An Asset is defined as any item that has an economic value owned by a person or by a corporation that can be converted to cash. Some examples of assets are: cash – your bank account, accounts receivable – monies owed to you by clients, inventory, furniture and equipment, vehicles, property, and prepaid items. There are other assets like goodwill, payroll advances, leasehold improvements, it really depends on the type of business you have as to the type of assets you may or may not have. Not all businesses will have the same assets but there is a structured approach to recording assets and the types of asset accounts.

Understanding what an asset is and how to account for it will make it easier for you to record an item and make it easier for the person responsible for filing your taxes. At what point does a cash outflow for an item become an expense and not an asset.
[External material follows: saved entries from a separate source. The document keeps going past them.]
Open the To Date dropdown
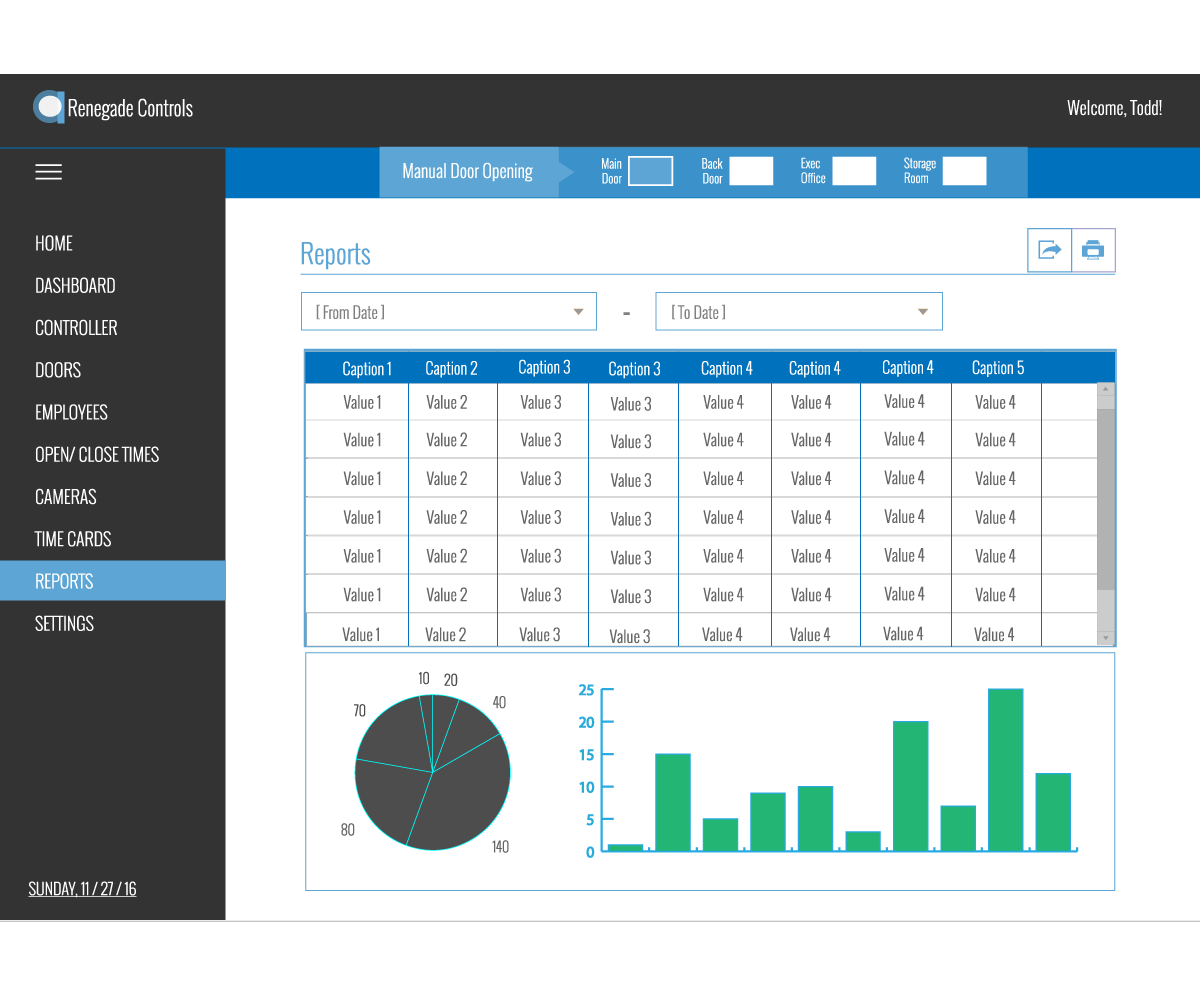This screenshot has width=1200, height=1000. (x=798, y=312)
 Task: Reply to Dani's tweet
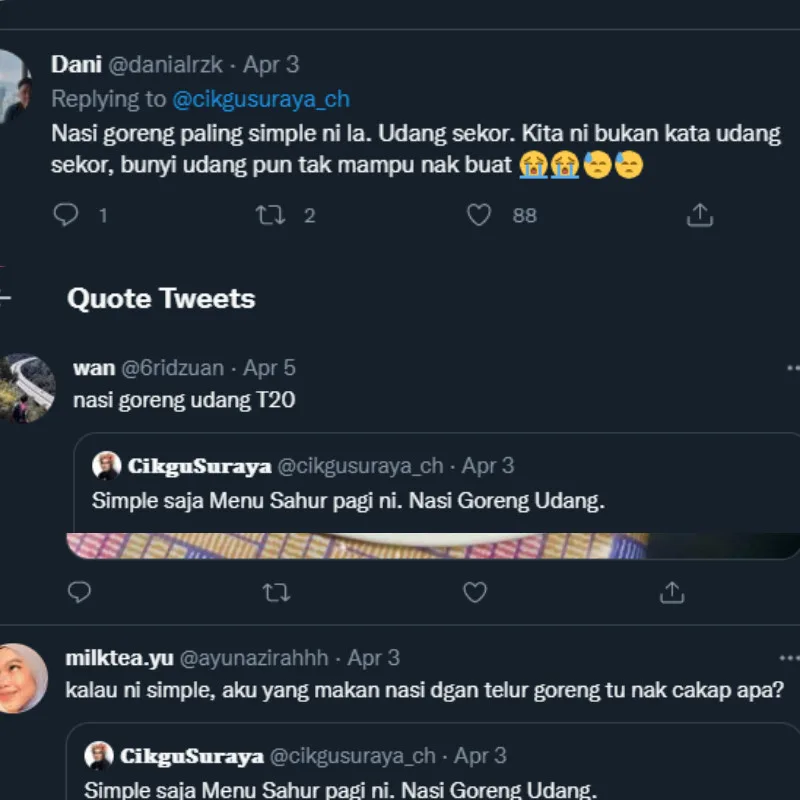click(x=66, y=214)
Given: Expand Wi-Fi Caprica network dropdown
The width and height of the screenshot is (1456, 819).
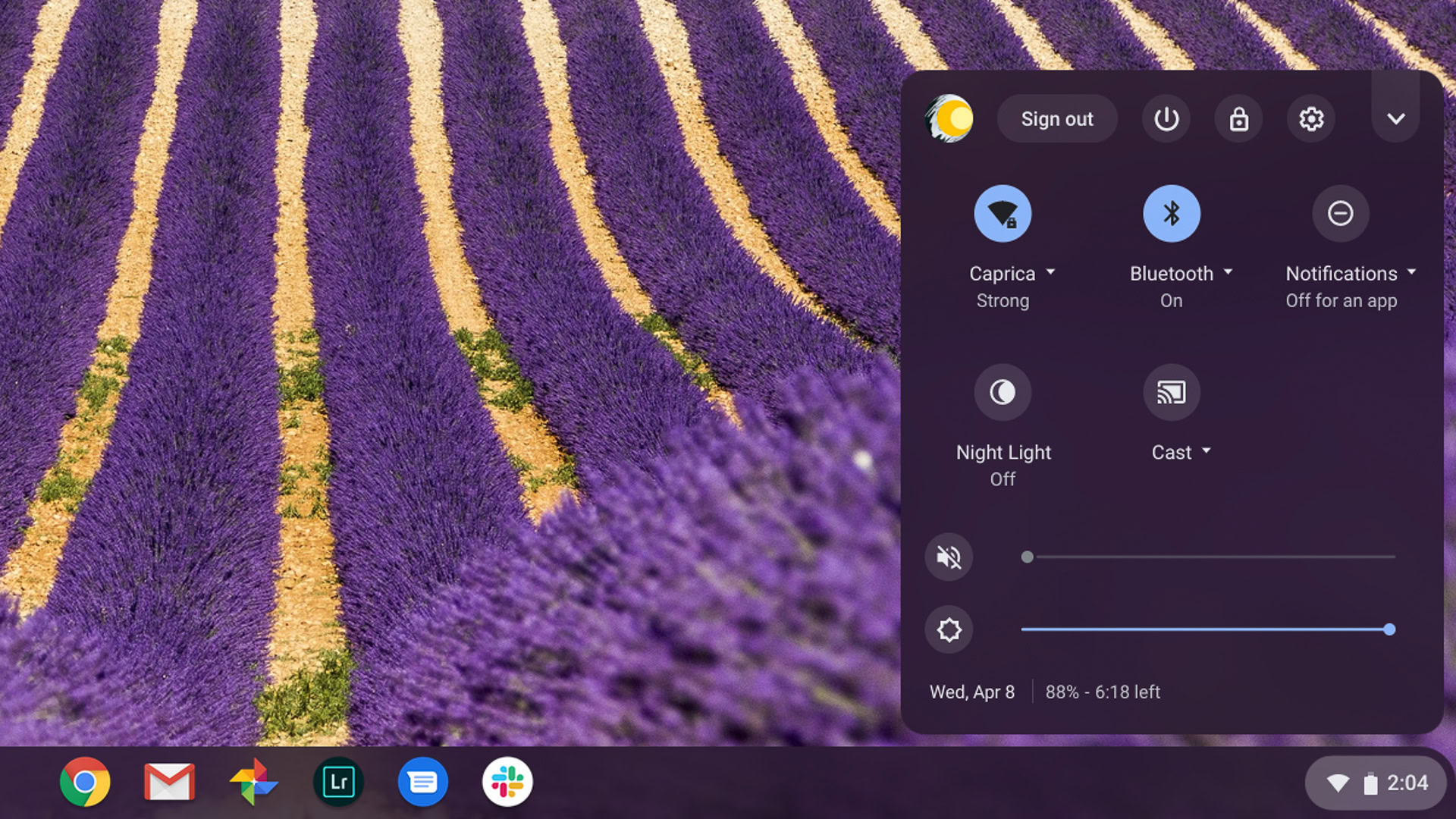Looking at the screenshot, I should pos(1051,272).
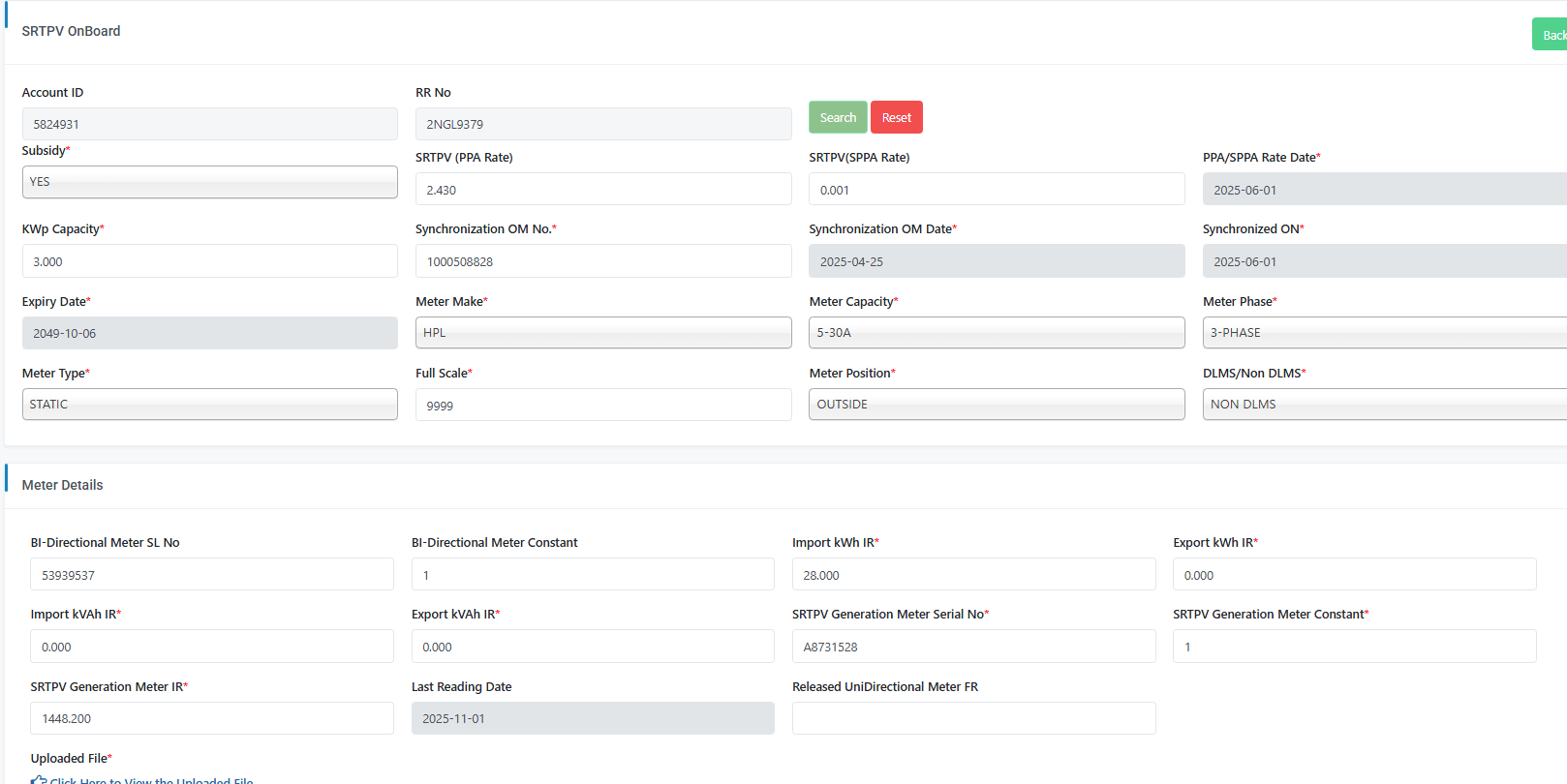The image size is (1567, 784).
Task: Expand the Meter Make dropdown showing HPL
Action: (602, 333)
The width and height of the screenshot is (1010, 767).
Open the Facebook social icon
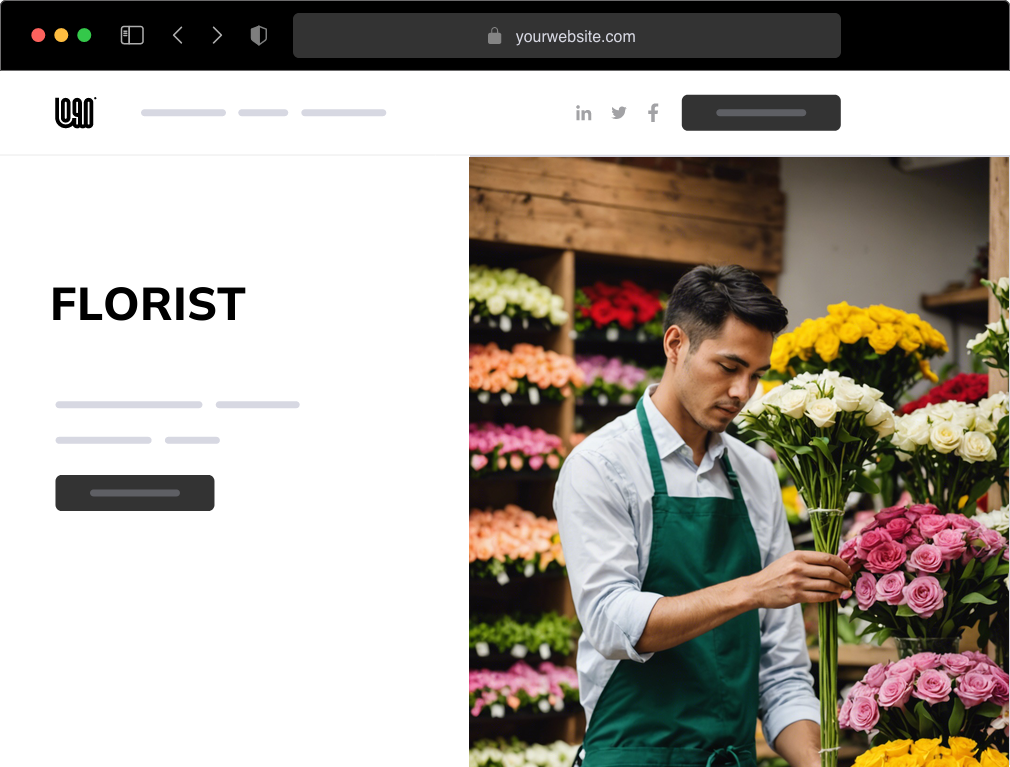pyautogui.click(x=653, y=113)
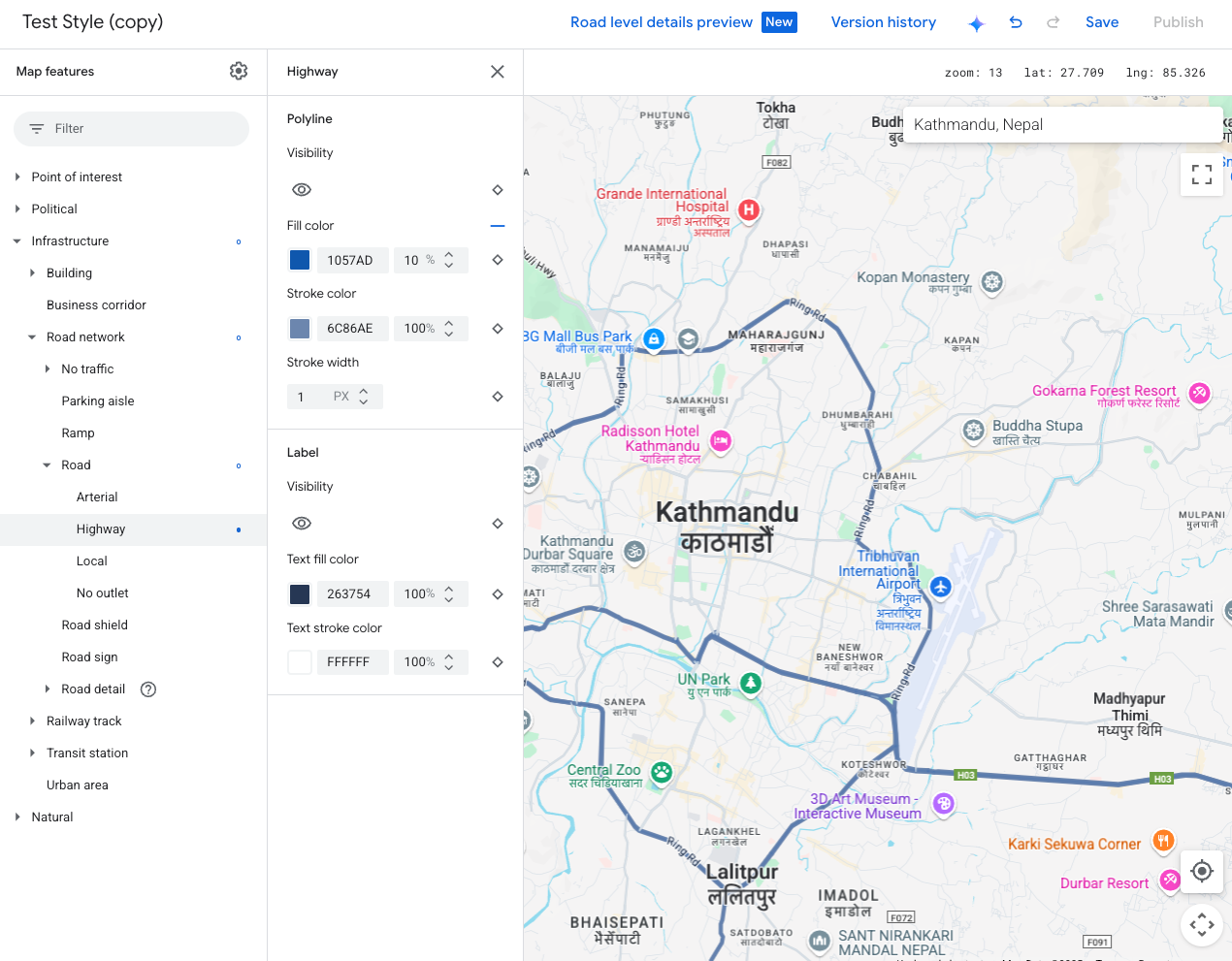Open the Map features settings gear
This screenshot has width=1232, height=961.
click(239, 71)
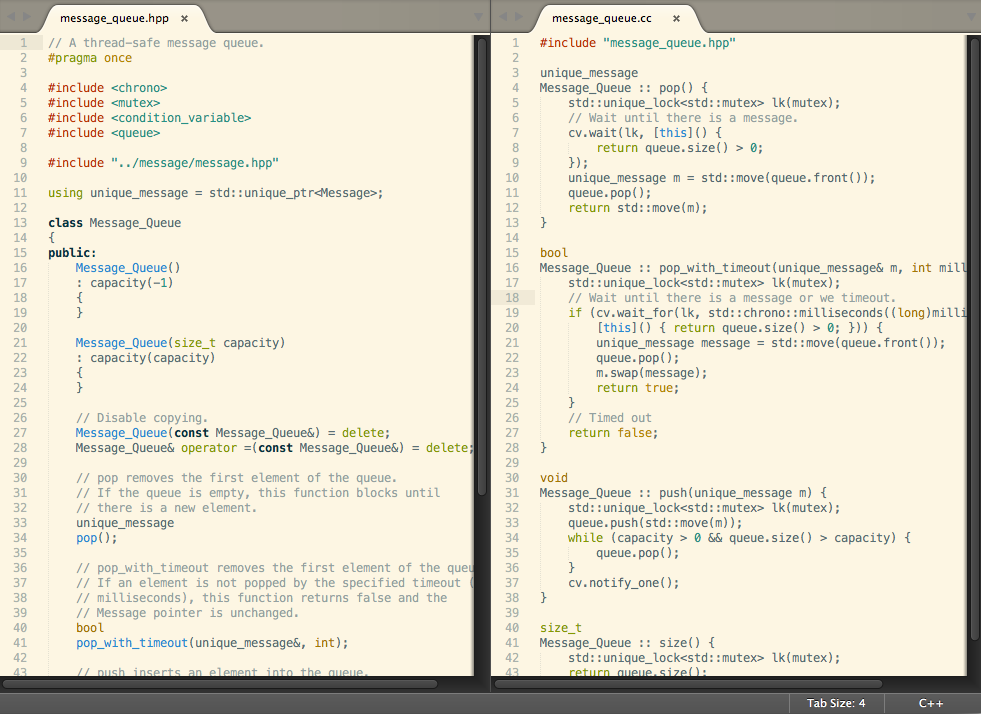The image size is (981, 714).
Task: Switch to the message_queue.cc tab
Action: (601, 18)
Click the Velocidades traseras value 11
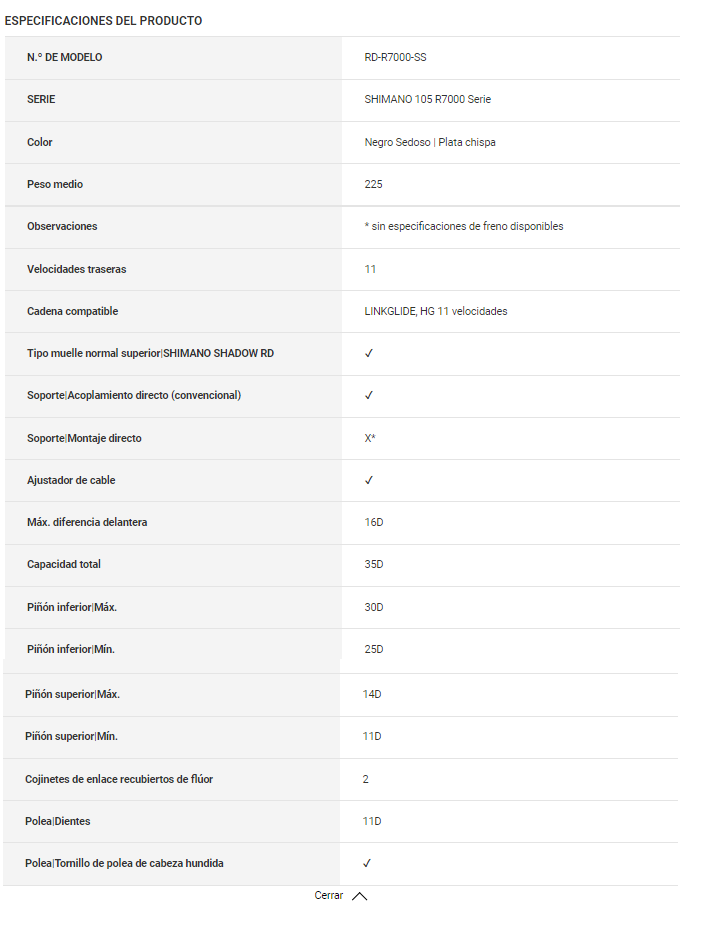Screen dimensions: 721x939 (x=370, y=269)
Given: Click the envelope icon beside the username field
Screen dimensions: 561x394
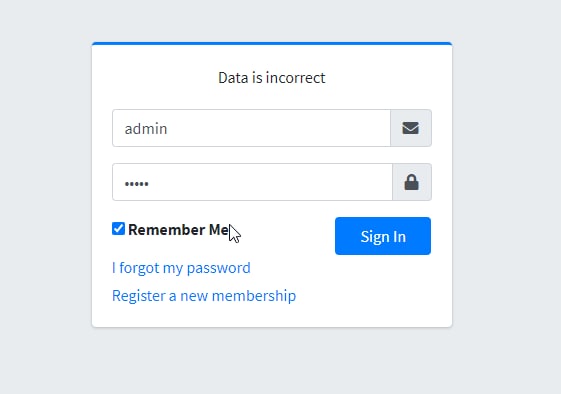Looking at the screenshot, I should [x=410, y=128].
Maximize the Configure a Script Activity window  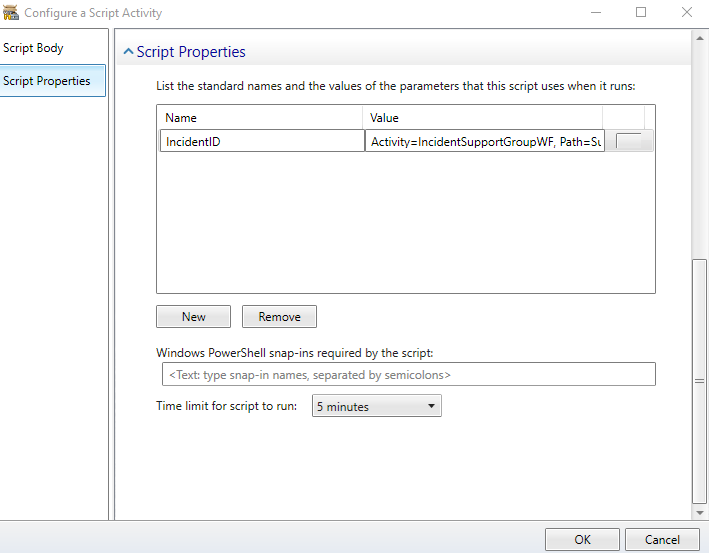641,12
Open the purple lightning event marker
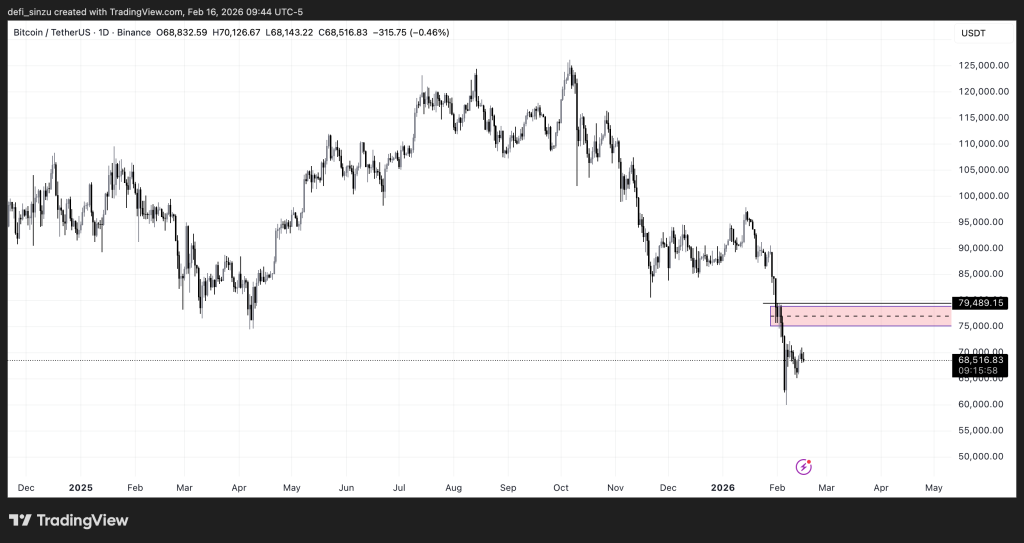The image size is (1024, 543). point(803,466)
Understanding the accounting rules with guidance from an accounting specialist will help you record an item properly when purchased. Creating procedures to account for assets versus expenses will help you and your staff approach these items with ease.

As an example: the purchase of an office printer. Is it an expense or an asset? It could be either. There is a dollar amount associated with the determination of expense or asset. If the printer was a used item and purchased for $20 you would likely not classify it as an asset but as an expense. Most asset categories have a dollar limit associated with it that separates what is worth the effort of calculating annual depreciation and these amounts are government approved amounts. Your accounting specialist can determine for you what dollar amount among other things determines asset or expense.

Regardless of whether an item purchased is an asset or expense the cash outflow must still be reflected on your Cash Flow Report if paid by cash.